# WHAT IS NEEDED:
In the SGI-Bench description below, which items does difficulty filtering remove?
[PAGE TEXT]
Scientific General Intelligence (SGI) is defined as an AI system that can autonomously navigate the full, iterative cycle of scientific inquiry—Deliberation, Conception, Action, and Perception—with the versatility and proficiency of a human scientist. SGI-Bench operationalizes this definition via four scientist-aligned task families: deep research, idea generation, dry/wet experiments, and multimodal experimental reasoning. The benchmark spans 10 disciplines and more than 1,000 expert-curated samples inspired by Science's 125 Big Questions.

Grounded in the Practical Inquiry Model (PIM), SGI‑Bench views science as an iterative cycle that links deliberation, conception, action and perception at a high level. Under this lens, Scientific General Intelligence (SGI) denotes an AI’s capacity to traverse that cycle coherently and autonomously—integrating knowledge retrieval, idea formation, action execution, and interpretation into a unified loop of inquiry.

SGI-Bench data is scientist-aligned and high-fidelity: an expert-sourced corpus spanning 10 disciplines (inspired by Science’s 125 Big Questions), questions constructed by 100+ Master's and PhD holders with continuous scientist-in-the-loop review, multi-stage cleaning (rules + model checks + expert QA) to ensure executability and unique answers, and difficulty filtering that removes items solved by >50% strong LLMs—yielding authentic, challenging, and broadly representative scientific tasks.

An agent-based evaluation stack coordinating specialized agents and tools to assess models end-to-end with task-specific and customizable metrics. By formalizing question selection, metric construction, scoring, and reporting into traceable stages, it strengthens reproducibility, mitigates evaluator–model coupling bias, and offers scientist‑aligned, actionable insights for model selection and iteration.
[/PAGE TEXT]
[EXTRACTED INFORMATION]
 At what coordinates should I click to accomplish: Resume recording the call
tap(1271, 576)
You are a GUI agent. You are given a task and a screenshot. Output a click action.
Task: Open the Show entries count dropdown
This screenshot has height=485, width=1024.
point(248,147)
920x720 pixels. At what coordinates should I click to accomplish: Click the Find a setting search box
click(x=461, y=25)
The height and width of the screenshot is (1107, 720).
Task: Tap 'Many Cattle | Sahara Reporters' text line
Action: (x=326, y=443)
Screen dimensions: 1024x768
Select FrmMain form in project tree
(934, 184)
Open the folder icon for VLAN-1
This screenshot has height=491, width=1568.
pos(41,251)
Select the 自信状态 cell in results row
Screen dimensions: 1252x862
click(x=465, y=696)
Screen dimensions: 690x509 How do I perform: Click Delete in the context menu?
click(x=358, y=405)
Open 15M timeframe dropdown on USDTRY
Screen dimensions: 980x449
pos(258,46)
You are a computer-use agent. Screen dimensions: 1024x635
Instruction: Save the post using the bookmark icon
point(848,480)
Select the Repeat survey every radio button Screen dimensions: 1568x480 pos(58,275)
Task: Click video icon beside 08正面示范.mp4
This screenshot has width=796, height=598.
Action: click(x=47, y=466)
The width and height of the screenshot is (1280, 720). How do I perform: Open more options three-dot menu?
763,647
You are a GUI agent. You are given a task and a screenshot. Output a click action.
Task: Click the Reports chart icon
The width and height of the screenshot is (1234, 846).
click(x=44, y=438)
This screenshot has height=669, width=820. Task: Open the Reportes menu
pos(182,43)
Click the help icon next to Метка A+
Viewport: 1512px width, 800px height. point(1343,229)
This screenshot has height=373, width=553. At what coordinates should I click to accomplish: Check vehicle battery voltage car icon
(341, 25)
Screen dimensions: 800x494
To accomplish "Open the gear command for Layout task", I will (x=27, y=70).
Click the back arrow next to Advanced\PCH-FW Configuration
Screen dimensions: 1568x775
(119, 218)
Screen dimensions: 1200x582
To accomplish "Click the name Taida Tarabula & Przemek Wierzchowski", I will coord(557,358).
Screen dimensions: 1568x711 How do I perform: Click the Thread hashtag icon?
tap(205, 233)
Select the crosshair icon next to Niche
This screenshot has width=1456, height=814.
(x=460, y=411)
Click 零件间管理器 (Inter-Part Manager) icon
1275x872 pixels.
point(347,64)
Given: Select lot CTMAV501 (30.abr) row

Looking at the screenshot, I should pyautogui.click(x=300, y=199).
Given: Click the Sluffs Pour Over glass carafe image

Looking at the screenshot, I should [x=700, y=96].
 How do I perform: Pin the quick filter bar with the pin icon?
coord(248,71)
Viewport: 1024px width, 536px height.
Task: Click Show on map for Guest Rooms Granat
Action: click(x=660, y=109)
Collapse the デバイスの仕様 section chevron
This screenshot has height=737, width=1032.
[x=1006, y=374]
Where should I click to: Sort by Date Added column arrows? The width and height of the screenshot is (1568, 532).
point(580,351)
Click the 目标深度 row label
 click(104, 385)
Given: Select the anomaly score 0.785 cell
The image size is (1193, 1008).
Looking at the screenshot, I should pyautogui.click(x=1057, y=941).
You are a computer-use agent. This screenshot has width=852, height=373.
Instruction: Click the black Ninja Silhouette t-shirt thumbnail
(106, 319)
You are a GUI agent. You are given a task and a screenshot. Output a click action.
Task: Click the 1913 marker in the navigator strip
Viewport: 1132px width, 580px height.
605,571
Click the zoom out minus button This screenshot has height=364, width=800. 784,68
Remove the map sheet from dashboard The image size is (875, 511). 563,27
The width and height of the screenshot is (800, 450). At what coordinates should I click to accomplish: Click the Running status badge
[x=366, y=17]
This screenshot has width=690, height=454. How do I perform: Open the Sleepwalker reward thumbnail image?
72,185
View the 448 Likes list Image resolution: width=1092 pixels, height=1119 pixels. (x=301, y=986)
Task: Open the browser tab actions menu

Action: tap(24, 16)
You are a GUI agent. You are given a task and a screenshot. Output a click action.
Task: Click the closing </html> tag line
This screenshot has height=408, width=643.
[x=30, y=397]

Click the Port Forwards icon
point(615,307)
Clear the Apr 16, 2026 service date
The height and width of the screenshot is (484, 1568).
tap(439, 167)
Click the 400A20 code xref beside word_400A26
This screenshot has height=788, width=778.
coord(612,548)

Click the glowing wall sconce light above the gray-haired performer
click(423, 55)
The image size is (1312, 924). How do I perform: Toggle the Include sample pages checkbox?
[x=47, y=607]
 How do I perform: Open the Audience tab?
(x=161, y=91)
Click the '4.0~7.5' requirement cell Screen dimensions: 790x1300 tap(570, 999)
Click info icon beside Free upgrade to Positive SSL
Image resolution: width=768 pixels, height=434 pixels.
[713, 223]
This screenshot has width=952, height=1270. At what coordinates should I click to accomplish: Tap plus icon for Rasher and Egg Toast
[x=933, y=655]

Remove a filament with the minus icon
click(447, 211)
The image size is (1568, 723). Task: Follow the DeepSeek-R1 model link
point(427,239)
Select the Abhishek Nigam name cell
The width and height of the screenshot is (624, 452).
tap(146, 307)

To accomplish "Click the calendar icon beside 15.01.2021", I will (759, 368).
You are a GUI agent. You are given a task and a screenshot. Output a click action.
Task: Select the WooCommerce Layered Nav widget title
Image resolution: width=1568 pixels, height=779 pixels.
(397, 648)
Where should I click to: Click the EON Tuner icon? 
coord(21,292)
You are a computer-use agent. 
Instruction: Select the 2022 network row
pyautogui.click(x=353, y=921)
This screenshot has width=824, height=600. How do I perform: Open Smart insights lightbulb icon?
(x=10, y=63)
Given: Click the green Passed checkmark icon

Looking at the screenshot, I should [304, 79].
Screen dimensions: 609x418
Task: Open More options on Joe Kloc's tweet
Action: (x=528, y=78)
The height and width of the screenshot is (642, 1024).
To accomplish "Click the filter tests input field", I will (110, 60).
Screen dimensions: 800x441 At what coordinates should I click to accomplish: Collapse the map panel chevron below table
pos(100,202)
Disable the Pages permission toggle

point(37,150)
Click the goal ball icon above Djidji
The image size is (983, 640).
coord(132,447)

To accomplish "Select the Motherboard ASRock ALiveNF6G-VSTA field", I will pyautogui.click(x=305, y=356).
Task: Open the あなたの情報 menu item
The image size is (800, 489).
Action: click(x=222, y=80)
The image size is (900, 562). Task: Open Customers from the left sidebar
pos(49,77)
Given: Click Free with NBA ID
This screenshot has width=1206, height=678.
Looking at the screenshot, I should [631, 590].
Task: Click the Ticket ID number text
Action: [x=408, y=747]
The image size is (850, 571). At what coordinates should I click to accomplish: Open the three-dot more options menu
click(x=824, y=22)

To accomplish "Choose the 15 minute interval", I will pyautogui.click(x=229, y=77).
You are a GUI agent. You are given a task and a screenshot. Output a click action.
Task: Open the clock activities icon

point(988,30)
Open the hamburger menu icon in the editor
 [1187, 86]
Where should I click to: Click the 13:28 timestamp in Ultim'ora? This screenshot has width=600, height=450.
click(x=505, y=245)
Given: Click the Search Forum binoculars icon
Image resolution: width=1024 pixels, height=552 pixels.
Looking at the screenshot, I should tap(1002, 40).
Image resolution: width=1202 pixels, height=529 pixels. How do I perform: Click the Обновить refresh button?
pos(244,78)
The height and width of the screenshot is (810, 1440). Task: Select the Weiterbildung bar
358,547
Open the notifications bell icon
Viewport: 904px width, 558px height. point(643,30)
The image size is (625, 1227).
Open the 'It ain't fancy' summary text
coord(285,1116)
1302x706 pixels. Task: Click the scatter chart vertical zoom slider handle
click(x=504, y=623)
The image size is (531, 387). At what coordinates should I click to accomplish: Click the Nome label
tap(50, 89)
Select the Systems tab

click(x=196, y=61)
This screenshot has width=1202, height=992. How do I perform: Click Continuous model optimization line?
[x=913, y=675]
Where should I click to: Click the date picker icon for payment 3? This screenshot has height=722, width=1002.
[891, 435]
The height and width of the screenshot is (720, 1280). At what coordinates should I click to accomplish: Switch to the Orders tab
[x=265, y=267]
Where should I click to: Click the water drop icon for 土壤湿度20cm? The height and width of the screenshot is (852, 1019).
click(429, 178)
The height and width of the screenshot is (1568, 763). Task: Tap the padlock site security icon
[/EXTRACTED INFORMATION]
# TASK SOLUTION:
Items solved by more than 50% of strong LLMs.